Bruno Lima Rocha, Vila Setembrina, 22 de abril de 2009
A farra das passagens aéreas gerou revolta no eleitorado brasileiro. Foi o mais recente espanto anunciado, e não será o último. Estes escândalos não são episódicos, mas sistêmicos. Para quem pensa que exagero, sugiro a leitura do livro do repórter Lucio Vaz, “A Ética da Malandragem: no submundo do Congresso Nacional” (Geração Editorial, 2005).
Infelizmente, o uso da máquina é generalizado. O conflito entre comportamento e discurso se vê quando mandatos de esquerda fazem uso das passagens para fortalecer uma agenda republicana. Assim comporta-se de forma parecida a maioria, mas não idêntica. Diferencia a característica. É de se esperar que um gabinete com agenda marcada por lutas e demandas republicanas, de ampliação de direitos e combate à corrupção, use as regras da casa para apoiar materialmente as pautas que crê. Assim como é de se esperar de mandatos ancorados em cultura política paroquiana, usando das mesmas regras para levar artistas televisivos em festas e showmícios, ou atender demandas de curral eleitoral.
Para entrar no tema, é preciso debater o problema de fundo. Dificilmente o titular de um orçamento de gabinete no Congresso será contrariado por sua “base”, por mais politizada que sejam estas pessoas. É o fenômeno do caciquismo político, de matizes mais ou menos comprometidos com as causas populares. O problema ultrapassa a clivagem ideológica.
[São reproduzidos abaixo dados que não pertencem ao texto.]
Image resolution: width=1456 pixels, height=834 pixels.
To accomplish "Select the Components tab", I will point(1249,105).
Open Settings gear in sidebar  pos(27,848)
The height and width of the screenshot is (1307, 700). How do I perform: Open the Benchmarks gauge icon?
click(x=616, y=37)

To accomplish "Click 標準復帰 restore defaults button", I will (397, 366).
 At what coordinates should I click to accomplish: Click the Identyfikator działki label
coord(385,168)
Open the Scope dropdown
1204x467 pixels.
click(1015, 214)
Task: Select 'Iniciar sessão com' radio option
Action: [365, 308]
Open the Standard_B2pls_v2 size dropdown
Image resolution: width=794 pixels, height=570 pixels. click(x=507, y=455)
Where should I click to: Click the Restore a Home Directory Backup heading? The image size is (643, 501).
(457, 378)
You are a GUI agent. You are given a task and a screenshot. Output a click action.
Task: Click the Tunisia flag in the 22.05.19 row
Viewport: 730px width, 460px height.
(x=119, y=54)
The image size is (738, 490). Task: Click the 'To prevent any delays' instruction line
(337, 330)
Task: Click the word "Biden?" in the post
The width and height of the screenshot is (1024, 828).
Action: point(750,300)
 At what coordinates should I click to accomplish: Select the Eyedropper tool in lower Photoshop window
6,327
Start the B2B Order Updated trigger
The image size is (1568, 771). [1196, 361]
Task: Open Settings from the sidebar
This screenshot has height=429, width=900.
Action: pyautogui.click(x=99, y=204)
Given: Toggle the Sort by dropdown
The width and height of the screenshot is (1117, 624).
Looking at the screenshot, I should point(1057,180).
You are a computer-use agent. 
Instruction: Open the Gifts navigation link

Uma vez que a Câmara sofre renovação considerável a cada legislatura, concluímos que o comportamento institucional e as regras internas deformam os atores políticos, mesmo aqueles da oposição atual. Para quem pensa que exagero, peço que comparem os mandatos de políticos da “ex-esquerda do PT” antes e depois do governo Lula. O mesmo se deu nos anos ’80, com alas do antigo “MDB de guerra”, antes e após a posse de José Sarney em 1985.
O que precisa mudar é esta acumulação de recursos e poder na representação política profissional. Para tanto, o país deve avançar em duas vias simultâneas. Uma via passar pela aplicação de instrumentos de decisão direta, do tipo plebiscitário, como ocorre em países como Uruguai e Suíça. Literalmente, mudando a rubrica do orçamento de uma democracia para outra. Assim, se transfere o poder decisório para a população mais informada, retirando parte do poder de barganha do ator político individual. A via complementar inclui algumas propostas básicas de funcionamento parlamentar, tais como: transparência total, orçamentos abertos e acesso irrestrito da imprensa em todo o Congresso; diminuição de orçamento e mão de obra por gabinete; limite para a reeleição parlamentar indefinida; votação nominal e aberta para todas as pautas, tanto em plenário como em comissão; e, no caso das passagens, proibição de transferir recursos do titular do mandato para terceiros.
Difícil é saber por onde começar. Qual parlamentar vai se arriscar a defender uma mudança estrutural no Legislativo? Porque para dar exemplo, é preciso cortar na própria carne.